TASK DESCRIPTION: In two sentences, summarize the text below about Fukuzawa's visit to Yokohama.

TEXT SECTION:
⁂

But it was not long before Fukuzawa came to realise that a knowledge of Dutch alone would be entirely inadequate to meet the needs of the times. Soon after he arrived in Edo he walked down to Yokohama to visit the primitive foreign settlement which had sprung up there as a result of the Five Nation Treaties concluded the year before. He found to his dismay that his efforts to speak Dutch were not understood.

Nobody understood a word I said, and naturally I understood nothing of what they were saying. I couldn't read the signboards or the labels on the bottles. Nowhere could I see a single familiar word.... When I got back it wasn't my weary legs that I minded, but the bitter disappointment of knowing that all my years of desperate efforts to learn Dutch had gone for nothing...But I knew that it was no time to despair. The language used must be either English or French and I had heard before that English was the language used all over the world. So the day after I got back from Yokohama I made up my mind that I would have to learn English.

⁂

PROVIDED INFORMATION:

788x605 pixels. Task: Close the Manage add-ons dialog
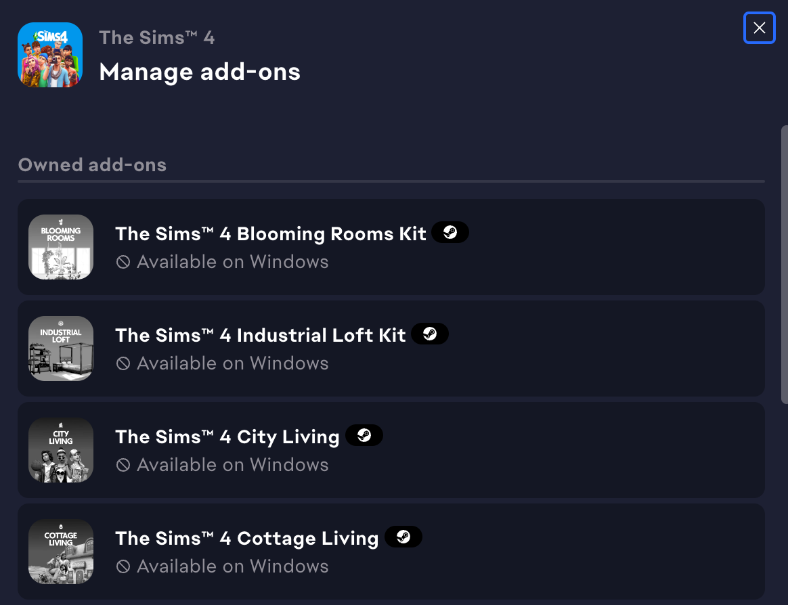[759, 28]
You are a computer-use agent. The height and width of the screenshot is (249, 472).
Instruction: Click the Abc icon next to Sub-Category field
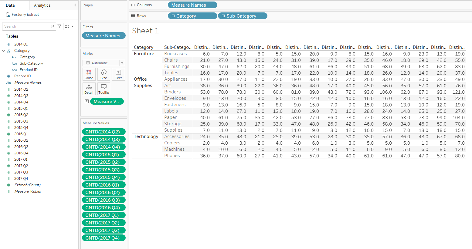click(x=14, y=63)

⁂

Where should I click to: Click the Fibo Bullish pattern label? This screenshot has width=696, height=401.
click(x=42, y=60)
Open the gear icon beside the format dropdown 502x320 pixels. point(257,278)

⁂

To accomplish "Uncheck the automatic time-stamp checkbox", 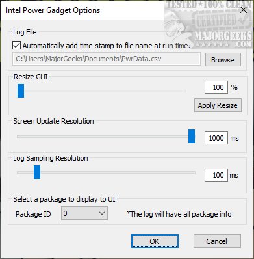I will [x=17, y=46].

⁂

SOLUTION: Soon after arriving in Edo, Fukuzawa walked to the foreign settlement at Yokohama and found that no one understood his Dutch, and he could not read the signboards or bottle labels. Bitterly disappointed but refusing to despair, he reasoned that the language there must be English or French, and the day after returning he resolved to learn English, which he had heard was used all over the world.